──────── Passage for review ────────

DoD official: We will deploy advanced algorithms to front lines to decode data before year-end

WASHINGTON. The U.S. Department of Defense (DoD) plans to deploy to the front lines new computer algorithms designed to extract objects of interest from massive amounts of moving or still imagery by the end of the year, according to U.S. Marine Corps Col. Drew Cukor, head of the Algorithmic Warfare Cross-Function Team in DoD’s Office of the Undersecretary of Defense for Intelligence.

Speaking at a recent media event, Cukor said that by the end of 2017, the DoD will place advanced computer algorithms onto government platforms to extract objects from the huge amounts of imagery that is being captured in the field: "People and computers will work symbiotically to increase the ability of weapon systems to detect objects,” Cukor added. “Eventually we hope that one analyst will be able to do twice as much work, potentially three times as much, as they're doing now. That's our goal.”

The effort to help a workforce increasingly overwhelmed by incoming data, including millions of hours of video, began in April 2017 when then-Deputy Defense Secretary Bob Work announced in a memo that he was establishing an Algorithmic Warfare Cross-Functional Team, overseen by the undersecretary of defense for intelligence, to work on something he called Project Maven, which would integrate artificial intelligence and machine learning across DoD operations.

Cukor said that Project Maven focuses on computer vision, an aspect of machine learning and deep learning, which that autonomously extracts objects of interest from moving or still imagery; the process uses biologically inspired neural networks, with "deep learning" defined as applying these neural networks to learning tasks. He noted that the DoD is undertaking a significant effort to procure computational power, including graphic processing units that allow training of machine-learning algorithms; an algorithmic development contract also is in process, Cukor said, and the DoD will go through a competitive selection process to find vendors that can provide algorithms to handle DoD data.

──────── Data provided ────────

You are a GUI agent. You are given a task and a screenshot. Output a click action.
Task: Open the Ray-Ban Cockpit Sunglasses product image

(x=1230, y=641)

────────

### Aim of the exercise
Copy the article on the Defense Department's imagery algorithms word for word, starting at "DoD official: We" and ending at "Defense for Intelligence.".

### Reply to the task
DoD official: We will deploy advanced algorithms to front lines to decode data before year-end

WASHINGTON. The U.S. Department of Defense (DoD) plans to deploy to the front lines new computer algorithms designed to extract objects of interest from massive amounts of moving or still imagery by the end of the year, according to U.S. Marine Corps Col. Drew Cukor, head of the Algorithmic Warfare Cross-Function Team in DoD’s Office of the Undersecretary of Defense for Intelligence.